The template is a key component for converting Trajectory to InputFeature.

class Template:

    def __init__(self,
                 model_id: str,
                 use_chat_template: bool = True,
                 max_length: Optional[int] = 8192,
                 truncation_strategy: Literal['raise', 'left', 'right', 'split'] = 'raise',
                 default_system: Optional[str] = None):
        ...

    def batch_encode(self, trajectories: Union[Dict[str, Any], List[Trajectory]]) -> List[InputFeature]:
        # Batch encode samples
        ...

    def check(self, trajectory: Trajectory) -> Optional[Trajectory]:
        # Encode one sample and return the original sample
        # Generally used to check data reasonableness in RL algorithms like GRPO
        ...

    def batch_check(self, trajectories: List[Trajectory]) -> List[Optional[Trajectory]]:
        # Batch check samples
        ...

    def decode(self, token_ids: List[int], **kwargs) -> str:
        # Decode sample
        ...

    def batch_decode(self, token_ids: List[List[int]], **kwargs) -> List[str]:
        # Batch decode samples
        ...
  • model_id: Model id containing tokenizer or processor

  • use_chat_template: Whether to use chat_template.

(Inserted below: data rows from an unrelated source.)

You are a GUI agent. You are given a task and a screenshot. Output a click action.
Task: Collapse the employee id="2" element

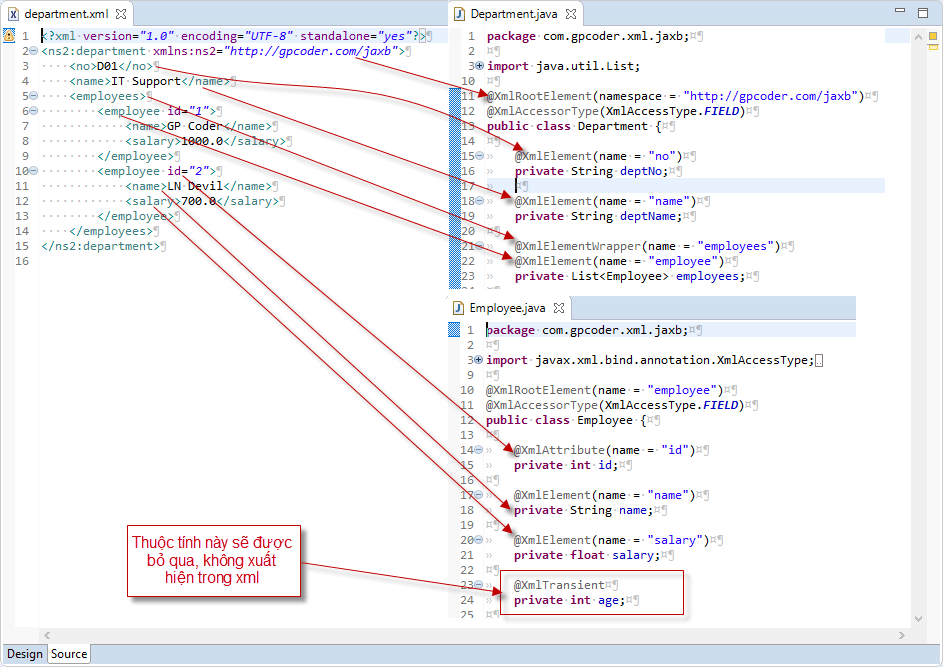pos(33,170)
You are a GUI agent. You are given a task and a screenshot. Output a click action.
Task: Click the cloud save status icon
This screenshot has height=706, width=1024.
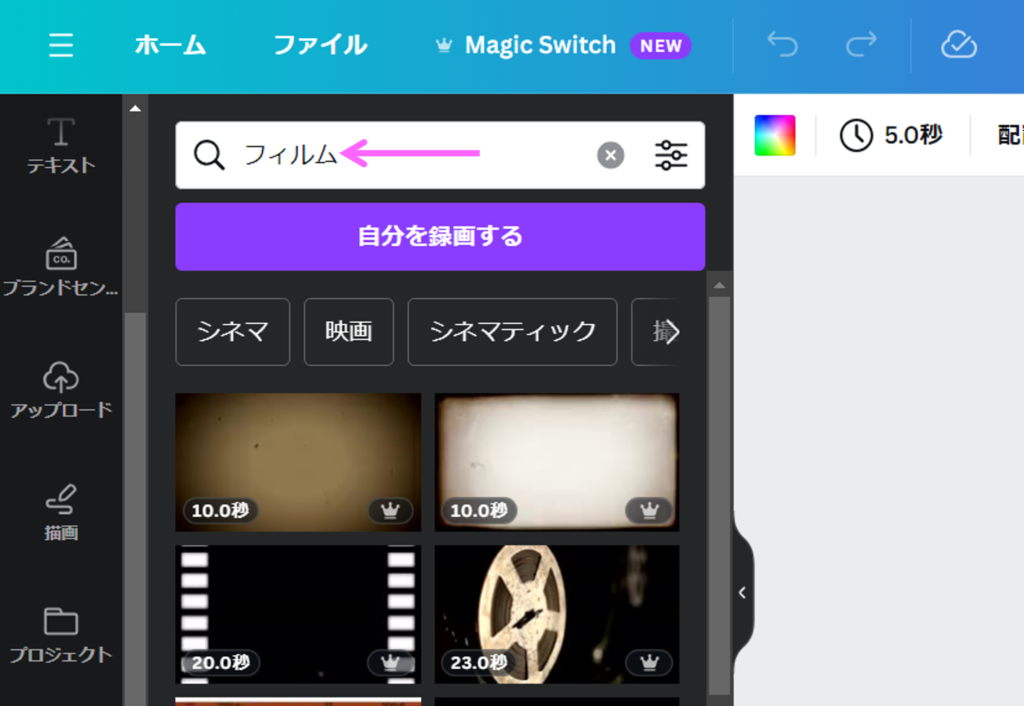[x=958, y=45]
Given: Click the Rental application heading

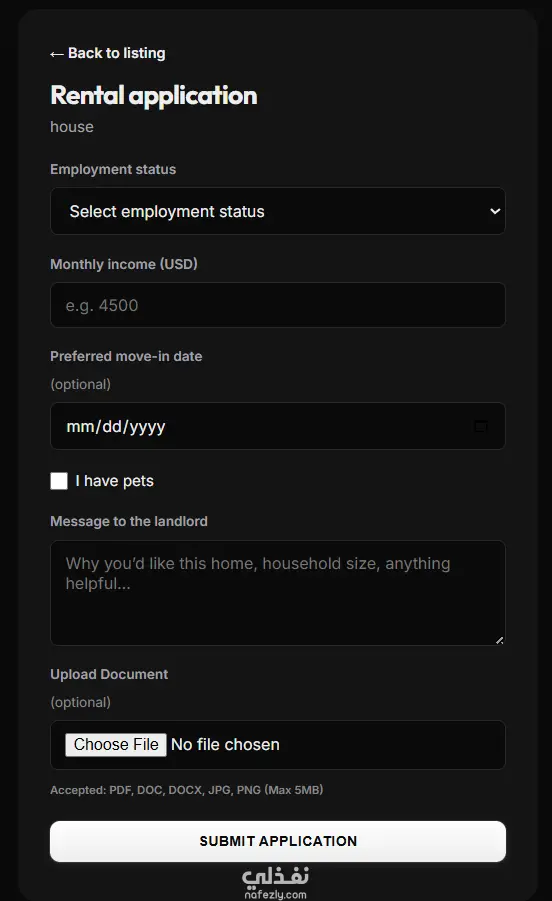Looking at the screenshot, I should pyautogui.click(x=153, y=96).
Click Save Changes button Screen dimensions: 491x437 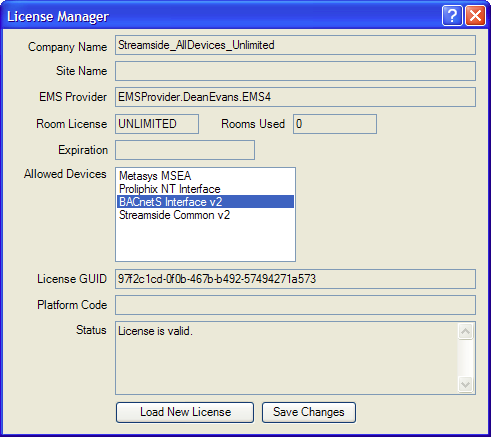(x=309, y=412)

If not used, it is generally a pre-training scenario

  • max_length: Maximum length of a single sample

  • truncation_strategy: How to handle the sample if it exceeds the maximum length

    • raise: Throw an exception. Generally used for very precise dataset scenarios

    • left: Remove tokens on the left to conform to max_length

    • right: Remove tokens on the right to conform to max_length

    • default_system: If the dataset does not have a system, use the default system

Template does not support using functions as replacements because it needs to support many functions internally. If you need to write a new Template, please inherit the Template class. Generally speaking, using the Template base class is sufficient for pure text models. In the base class, we use tokenizer.apply_chat_template to encode the model, which is universal for general pure text models.

Template mapping

Currently, the model-template mapping is simple:

  • Template class:Supported in all pure text LLMs.

  • Qwen3_5Template class: For Qwen3.5 MLLMs.